Task details -
Scan the records and identify every line in which the string "grid" occurs, then return those lines.

Collected data entries -
....................

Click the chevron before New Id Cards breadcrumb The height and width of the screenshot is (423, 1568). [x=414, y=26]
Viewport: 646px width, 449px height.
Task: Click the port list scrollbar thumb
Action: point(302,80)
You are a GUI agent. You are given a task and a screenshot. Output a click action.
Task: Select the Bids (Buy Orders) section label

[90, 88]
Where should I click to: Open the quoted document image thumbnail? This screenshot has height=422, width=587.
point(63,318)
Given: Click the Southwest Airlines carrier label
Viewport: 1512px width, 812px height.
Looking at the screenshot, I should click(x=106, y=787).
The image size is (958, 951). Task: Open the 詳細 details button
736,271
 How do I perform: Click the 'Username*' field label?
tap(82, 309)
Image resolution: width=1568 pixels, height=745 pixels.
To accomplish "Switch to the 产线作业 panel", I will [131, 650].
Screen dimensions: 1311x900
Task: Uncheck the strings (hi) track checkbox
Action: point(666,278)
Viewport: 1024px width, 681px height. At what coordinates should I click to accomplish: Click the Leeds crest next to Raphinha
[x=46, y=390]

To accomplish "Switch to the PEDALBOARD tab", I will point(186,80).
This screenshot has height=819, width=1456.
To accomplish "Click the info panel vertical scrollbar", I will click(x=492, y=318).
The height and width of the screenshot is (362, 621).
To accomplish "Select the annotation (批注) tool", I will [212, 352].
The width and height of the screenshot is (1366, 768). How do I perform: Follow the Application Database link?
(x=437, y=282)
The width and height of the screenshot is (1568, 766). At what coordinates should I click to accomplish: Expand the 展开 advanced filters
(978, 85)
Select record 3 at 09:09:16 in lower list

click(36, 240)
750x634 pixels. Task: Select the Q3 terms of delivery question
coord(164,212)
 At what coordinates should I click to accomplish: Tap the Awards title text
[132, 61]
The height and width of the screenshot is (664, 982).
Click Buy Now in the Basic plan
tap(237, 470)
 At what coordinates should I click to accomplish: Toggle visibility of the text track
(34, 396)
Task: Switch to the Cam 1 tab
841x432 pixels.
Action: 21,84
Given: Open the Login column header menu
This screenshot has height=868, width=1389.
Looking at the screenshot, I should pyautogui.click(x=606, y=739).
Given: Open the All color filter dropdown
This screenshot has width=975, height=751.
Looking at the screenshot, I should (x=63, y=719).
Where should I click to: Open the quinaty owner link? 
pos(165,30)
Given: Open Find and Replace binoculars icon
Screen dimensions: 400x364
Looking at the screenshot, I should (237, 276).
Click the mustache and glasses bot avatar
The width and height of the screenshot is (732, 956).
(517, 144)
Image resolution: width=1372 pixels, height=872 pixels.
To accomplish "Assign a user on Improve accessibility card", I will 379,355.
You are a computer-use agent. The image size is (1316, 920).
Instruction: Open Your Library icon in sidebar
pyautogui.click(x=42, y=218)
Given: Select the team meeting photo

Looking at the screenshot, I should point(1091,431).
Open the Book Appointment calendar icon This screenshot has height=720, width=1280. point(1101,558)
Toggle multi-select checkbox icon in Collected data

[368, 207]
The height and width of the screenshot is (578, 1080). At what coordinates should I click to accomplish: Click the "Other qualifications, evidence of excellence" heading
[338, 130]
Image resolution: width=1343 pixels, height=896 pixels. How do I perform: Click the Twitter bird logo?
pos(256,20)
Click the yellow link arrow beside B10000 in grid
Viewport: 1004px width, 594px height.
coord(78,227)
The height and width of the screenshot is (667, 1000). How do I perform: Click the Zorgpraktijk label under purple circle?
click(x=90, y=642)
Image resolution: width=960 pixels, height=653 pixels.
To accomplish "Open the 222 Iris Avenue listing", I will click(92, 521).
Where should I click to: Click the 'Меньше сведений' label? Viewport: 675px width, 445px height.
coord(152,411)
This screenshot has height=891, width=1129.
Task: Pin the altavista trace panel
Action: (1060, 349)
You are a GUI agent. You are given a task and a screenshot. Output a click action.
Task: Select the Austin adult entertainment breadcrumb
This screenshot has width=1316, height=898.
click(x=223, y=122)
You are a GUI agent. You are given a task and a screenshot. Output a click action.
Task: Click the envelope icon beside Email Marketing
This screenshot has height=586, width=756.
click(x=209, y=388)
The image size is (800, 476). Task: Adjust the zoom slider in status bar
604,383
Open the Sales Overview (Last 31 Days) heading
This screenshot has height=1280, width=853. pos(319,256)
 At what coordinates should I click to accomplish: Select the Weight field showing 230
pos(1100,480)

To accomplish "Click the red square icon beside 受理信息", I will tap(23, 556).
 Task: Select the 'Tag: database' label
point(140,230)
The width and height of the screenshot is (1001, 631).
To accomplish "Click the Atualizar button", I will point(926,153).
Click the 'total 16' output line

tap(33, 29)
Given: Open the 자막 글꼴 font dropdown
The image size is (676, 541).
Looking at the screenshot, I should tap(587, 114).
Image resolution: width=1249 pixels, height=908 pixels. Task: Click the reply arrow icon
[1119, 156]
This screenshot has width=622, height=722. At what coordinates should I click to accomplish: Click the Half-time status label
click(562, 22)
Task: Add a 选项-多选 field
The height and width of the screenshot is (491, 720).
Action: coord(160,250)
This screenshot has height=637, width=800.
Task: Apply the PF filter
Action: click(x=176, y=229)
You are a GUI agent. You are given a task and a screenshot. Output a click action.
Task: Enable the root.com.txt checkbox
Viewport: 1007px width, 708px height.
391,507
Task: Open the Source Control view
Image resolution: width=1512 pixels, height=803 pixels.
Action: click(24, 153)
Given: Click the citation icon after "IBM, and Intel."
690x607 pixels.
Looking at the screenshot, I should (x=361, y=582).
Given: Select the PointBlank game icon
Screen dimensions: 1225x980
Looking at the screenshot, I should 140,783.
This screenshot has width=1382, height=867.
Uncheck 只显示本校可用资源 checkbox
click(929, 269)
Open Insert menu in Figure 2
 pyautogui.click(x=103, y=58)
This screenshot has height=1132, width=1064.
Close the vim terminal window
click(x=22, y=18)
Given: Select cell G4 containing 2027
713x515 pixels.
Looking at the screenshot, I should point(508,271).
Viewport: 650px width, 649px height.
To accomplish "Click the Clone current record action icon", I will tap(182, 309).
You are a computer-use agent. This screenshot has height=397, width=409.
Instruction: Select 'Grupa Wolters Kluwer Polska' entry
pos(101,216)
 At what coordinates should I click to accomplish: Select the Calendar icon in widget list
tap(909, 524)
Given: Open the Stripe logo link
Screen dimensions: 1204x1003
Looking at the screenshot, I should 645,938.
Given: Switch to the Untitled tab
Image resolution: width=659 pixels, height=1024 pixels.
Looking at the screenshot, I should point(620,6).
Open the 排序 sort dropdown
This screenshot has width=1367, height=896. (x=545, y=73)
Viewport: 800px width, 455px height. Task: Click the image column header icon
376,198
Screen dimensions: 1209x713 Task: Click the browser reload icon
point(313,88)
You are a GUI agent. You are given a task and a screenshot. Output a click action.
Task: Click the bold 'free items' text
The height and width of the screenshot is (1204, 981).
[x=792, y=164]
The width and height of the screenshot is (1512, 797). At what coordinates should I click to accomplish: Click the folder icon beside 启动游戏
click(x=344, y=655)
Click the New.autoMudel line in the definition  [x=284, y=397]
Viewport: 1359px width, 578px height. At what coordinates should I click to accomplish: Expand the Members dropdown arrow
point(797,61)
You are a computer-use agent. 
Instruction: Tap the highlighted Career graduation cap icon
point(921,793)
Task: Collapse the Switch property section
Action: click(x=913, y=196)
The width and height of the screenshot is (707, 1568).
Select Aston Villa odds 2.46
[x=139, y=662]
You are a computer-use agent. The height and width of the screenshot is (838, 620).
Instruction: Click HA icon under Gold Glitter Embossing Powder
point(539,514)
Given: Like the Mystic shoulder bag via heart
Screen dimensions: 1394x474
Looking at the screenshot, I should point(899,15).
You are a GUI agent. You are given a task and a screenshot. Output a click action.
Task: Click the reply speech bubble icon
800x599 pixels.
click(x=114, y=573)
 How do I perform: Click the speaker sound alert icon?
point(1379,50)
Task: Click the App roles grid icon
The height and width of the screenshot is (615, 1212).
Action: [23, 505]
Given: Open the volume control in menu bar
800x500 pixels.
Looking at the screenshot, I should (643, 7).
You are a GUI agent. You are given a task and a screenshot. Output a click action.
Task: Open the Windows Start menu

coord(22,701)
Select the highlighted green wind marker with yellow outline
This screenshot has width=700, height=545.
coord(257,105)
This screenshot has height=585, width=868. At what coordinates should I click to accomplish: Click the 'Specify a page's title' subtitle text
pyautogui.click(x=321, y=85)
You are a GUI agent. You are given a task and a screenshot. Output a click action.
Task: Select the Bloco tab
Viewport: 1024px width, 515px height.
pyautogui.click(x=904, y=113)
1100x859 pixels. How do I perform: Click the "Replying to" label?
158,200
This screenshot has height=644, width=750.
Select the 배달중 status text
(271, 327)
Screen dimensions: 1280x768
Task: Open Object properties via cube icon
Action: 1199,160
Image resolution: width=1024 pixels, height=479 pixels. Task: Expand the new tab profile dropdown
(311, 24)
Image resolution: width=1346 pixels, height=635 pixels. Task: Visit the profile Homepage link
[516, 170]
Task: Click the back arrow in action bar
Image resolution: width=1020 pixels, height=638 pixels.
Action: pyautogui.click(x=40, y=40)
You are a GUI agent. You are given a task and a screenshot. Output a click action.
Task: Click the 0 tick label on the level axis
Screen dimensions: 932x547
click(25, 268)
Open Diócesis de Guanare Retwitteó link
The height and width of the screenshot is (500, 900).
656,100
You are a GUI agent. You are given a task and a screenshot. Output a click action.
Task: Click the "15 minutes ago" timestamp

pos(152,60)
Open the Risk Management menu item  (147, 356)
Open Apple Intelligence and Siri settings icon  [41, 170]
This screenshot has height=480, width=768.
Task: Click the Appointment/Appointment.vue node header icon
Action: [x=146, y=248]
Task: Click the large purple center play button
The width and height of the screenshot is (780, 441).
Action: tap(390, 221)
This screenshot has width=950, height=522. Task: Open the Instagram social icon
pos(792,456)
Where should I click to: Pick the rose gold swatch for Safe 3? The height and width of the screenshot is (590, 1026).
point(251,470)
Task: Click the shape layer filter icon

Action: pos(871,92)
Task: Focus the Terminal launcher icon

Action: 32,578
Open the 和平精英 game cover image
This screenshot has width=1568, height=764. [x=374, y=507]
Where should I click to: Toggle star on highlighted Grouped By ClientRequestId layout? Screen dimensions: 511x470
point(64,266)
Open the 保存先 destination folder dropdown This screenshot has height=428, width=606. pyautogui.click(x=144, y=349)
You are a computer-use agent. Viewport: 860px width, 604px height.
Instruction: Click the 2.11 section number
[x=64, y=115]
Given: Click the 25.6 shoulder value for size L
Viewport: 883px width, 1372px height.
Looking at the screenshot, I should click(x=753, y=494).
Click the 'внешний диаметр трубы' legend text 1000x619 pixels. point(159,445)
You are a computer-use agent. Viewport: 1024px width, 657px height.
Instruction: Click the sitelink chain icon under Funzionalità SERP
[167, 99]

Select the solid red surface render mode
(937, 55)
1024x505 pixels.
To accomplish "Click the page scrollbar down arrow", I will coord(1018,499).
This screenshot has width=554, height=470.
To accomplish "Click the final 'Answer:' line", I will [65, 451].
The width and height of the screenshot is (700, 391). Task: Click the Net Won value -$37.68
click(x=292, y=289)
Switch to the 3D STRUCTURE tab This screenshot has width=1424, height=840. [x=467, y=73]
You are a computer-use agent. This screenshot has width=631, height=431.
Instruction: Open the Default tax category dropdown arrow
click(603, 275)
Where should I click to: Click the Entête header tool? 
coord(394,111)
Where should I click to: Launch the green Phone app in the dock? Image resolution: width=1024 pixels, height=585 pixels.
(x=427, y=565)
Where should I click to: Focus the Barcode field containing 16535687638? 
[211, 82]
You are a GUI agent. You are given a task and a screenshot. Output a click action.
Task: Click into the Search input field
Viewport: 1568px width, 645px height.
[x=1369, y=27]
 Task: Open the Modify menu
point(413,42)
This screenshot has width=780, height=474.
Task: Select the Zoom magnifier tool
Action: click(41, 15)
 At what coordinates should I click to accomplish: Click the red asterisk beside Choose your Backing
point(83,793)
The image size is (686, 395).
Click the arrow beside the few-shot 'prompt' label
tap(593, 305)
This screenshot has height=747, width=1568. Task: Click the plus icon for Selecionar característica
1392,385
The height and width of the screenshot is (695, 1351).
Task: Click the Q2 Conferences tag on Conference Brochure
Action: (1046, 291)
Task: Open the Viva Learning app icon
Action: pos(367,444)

....................

Completed task -
Click the yellow link arrow beside B10000 in grid
Task: Click the App roles grid icon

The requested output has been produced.